**Collected data**
▼▼▼

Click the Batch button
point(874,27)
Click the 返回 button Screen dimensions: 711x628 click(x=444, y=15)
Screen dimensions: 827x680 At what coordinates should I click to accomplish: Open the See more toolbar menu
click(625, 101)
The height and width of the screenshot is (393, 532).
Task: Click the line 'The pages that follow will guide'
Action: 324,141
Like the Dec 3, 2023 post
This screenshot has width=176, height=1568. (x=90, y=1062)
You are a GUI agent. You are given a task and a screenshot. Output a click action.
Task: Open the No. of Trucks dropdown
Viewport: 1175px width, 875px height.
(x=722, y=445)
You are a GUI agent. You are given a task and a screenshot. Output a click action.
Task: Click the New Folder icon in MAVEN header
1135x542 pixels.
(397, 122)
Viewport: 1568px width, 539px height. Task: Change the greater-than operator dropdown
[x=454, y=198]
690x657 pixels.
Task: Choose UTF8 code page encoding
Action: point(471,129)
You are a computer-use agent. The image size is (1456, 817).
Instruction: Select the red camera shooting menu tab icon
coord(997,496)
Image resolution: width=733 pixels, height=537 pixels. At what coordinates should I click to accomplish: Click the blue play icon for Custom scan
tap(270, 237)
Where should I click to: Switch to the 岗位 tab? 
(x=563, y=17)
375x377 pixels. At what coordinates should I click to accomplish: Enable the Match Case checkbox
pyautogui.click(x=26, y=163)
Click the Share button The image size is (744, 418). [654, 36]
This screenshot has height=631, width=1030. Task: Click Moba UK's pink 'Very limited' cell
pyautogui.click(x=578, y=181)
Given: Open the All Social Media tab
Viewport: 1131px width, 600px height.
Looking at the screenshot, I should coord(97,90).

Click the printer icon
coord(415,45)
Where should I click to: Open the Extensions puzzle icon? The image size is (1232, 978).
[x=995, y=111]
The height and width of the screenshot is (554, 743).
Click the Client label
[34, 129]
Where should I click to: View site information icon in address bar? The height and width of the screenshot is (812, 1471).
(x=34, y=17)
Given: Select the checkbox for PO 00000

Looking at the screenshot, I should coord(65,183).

▲▲▲

**TASK DIRECTIONS**
Return every record exactly as it was given.

**SOLUTION FOR THIS TASK**
Click the Batch button
point(874,27)
Click the 返回 button Screen dimensions: 711x628 click(x=444, y=15)
Screen dimensions: 827x680 At what coordinates should I click to accomplish: Open the See more toolbar menu
click(625, 101)
The height and width of the screenshot is (393, 532).
Task: Click the line 'The pages that follow will guide'
Action: 324,141
Like the Dec 3, 2023 post
This screenshot has width=176, height=1568. (x=90, y=1062)
You are a GUI agent. You are given a task and a screenshot. Output a click action.
Task: Open the No. of Trucks dropdown
Viewport: 1175px width, 875px height.
(x=722, y=445)
You are a GUI agent. You are given a task and a screenshot. Output a click action.
Task: Click the New Folder icon in MAVEN header
1135x542 pixels.
(397, 122)
Viewport: 1568px width, 539px height. Task: Change the greater-than operator dropdown
[x=454, y=198]
690x657 pixels.
Task: Choose UTF8 code page encoding
Action: point(471,129)
You are a computer-use agent. The image size is (1456, 817).
Instruction: Select the red camera shooting menu tab icon
coord(997,496)
Image resolution: width=733 pixels, height=537 pixels. At what coordinates should I click to accomplish: Click the blue play icon for Custom scan
tap(270, 237)
Where should I click to: Switch to the 岗位 tab? 
(x=563, y=17)
375x377 pixels. At what coordinates should I click to accomplish: Enable the Match Case checkbox
pyautogui.click(x=26, y=163)
Click the Share button The image size is (744, 418). [654, 36]
This screenshot has height=631, width=1030. Task: Click Moba UK's pink 'Very limited' cell
pyautogui.click(x=578, y=181)
Given: Open the All Social Media tab
Viewport: 1131px width, 600px height.
Looking at the screenshot, I should coord(97,90).

Click the printer icon
coord(415,45)
Where should I click to: Open the Extensions puzzle icon? The image size is (1232, 978).
[x=995, y=111]
The height and width of the screenshot is (554, 743).
Click the Client label
[34, 129]
Where should I click to: View site information icon in address bar? The height and width of the screenshot is (812, 1471).
(x=34, y=17)
Given: Select the checkbox for PO 00000

Looking at the screenshot, I should coord(65,183).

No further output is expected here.